Copy out every line holding the string "beside" from the records below.

• _EXERCISE MATERIAL_
>>
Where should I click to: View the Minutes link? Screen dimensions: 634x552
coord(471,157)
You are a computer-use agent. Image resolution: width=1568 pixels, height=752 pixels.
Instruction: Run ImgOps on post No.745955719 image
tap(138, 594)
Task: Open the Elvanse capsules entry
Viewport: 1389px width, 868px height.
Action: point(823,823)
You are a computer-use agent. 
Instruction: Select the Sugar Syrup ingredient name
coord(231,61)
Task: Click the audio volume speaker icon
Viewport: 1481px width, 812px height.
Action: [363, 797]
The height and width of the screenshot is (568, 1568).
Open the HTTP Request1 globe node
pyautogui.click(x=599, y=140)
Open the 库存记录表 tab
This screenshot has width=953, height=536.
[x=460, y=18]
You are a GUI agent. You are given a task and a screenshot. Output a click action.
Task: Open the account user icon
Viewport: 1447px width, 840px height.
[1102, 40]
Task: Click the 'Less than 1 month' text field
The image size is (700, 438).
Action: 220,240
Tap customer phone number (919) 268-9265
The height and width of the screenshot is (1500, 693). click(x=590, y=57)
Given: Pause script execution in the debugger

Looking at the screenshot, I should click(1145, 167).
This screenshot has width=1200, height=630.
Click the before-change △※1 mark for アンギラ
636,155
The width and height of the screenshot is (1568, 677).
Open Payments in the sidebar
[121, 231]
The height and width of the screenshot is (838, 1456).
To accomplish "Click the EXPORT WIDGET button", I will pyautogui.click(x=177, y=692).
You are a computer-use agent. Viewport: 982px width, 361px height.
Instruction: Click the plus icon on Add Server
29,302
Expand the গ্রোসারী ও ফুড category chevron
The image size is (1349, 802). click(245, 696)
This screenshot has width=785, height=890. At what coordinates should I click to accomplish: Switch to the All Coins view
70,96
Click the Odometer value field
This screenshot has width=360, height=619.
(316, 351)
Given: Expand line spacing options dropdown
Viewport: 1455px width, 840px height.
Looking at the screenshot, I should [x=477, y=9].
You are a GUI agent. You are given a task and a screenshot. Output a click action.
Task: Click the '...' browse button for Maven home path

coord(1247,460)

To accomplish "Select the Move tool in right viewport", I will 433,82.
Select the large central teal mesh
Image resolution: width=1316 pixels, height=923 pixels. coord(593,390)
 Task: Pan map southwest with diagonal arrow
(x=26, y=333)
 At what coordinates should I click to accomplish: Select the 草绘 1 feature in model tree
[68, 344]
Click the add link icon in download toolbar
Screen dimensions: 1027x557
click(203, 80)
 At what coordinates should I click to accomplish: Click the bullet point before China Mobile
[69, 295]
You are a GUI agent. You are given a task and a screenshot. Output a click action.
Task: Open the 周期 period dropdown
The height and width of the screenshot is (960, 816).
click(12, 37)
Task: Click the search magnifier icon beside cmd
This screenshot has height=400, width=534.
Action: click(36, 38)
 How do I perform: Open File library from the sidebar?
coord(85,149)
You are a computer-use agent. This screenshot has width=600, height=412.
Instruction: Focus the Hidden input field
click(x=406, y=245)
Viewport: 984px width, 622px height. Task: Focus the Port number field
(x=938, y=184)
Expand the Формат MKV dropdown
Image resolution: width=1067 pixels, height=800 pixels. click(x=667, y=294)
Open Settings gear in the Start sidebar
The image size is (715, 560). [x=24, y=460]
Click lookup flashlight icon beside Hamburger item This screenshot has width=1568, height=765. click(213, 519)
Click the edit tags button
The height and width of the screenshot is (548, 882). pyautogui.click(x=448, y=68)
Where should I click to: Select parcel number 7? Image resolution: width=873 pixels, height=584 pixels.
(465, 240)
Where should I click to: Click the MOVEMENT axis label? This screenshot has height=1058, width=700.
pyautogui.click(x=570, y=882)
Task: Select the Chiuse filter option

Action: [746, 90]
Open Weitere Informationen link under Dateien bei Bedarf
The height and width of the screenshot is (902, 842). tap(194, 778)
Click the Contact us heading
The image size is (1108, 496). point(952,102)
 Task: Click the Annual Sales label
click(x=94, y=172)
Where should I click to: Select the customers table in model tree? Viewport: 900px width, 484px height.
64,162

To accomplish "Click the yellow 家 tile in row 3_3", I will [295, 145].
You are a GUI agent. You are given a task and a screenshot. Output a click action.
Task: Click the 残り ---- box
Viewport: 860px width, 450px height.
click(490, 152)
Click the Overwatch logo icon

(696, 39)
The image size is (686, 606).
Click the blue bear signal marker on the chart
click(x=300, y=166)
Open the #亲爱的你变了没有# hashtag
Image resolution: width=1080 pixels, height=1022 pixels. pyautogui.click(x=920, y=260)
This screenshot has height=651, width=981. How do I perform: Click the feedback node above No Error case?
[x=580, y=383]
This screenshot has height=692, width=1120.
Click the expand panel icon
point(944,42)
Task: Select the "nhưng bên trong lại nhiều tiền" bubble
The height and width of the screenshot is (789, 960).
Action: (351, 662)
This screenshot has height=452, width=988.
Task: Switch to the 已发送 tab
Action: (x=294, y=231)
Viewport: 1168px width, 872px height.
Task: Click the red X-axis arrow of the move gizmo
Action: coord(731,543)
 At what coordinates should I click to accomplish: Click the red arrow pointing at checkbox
<<
• _RESPONSE AREA_
Task: Click the search magnifier icon beside cmd
Click lookup flashlight icon beside Hamburger item This screenshot has width=1568, height=765. click(213, 519)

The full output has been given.